The Exploration Company has signed a five-year, renewable licensing agreement with LEAP 71 to integrate the Noyron RP Large Computational Engineering Model into its rocket engine development workflow.
Hardware
Originally reported by VoxelMatters
The Exploration Company has signed a five-year, renewable licensing agreement with LEAP 71 to integrate the Noyron RP Large Computational Engineering Model into its rocket engine development workflow. This partnership, which builds on a relationship established in 2023, enables the Bordeaux-based firm to utilize Noyron RP for the autonomous generation of propulsion component geometries. The Exploration Company, which recently acquired Thrustworks Additive Manufacturing GmbH to bolster its niobium alloy thruster production, will apply this software to its Typhoon full-flow staged combustion engine program. LEAP 71, headquartered in Dubai, provides this software to automate the transition from abstract performance specifications to manufacturable hardware designs.
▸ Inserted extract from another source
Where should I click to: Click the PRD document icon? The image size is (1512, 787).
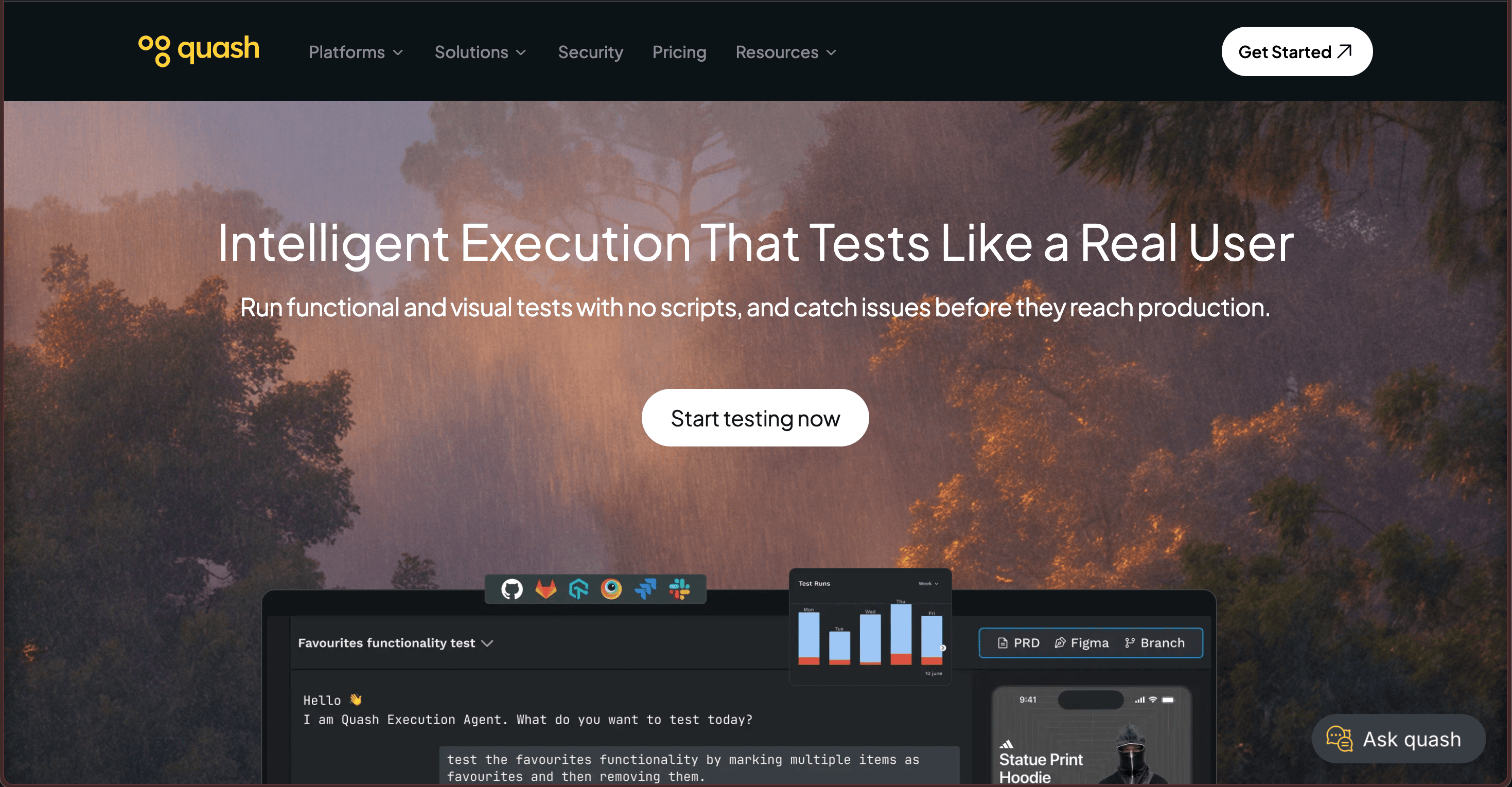tap(1003, 642)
This integration highlights a transition toward code-first engineering in the aerospace sector, where traditional manual geometric design is increasingly viewed as a bottleneck for rapid iteration. By adopting Noyron RP, The Exploration Company aims to expand its design space and accelerate the cadence of its hot-fire testing campaigns. This move places the company in direct competition with established aerospace firms that are also shifting toward generative design and automated simulation workflows to reduce development cycles for complex liquid-propellant engines. The use of computational models to enforce production constraints directly within the design phase is a critical step in scaling the manufacturing of high-performance rocket components.
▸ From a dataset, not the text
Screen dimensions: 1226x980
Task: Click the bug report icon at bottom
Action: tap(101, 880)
For The Exploration Company, the immediate challenge is to successfully correlate the autonomously generated geometries with the physical performance of their niobium alloy thrusters during high-pressure testing. Users should note that while Noyron RP automates geometry generation, the output remains subject to standard validation and analysis protocols. The success of this five-year agreement will be measured by the reduction in time between design iterations and the successful qualification of flight-ready hardware.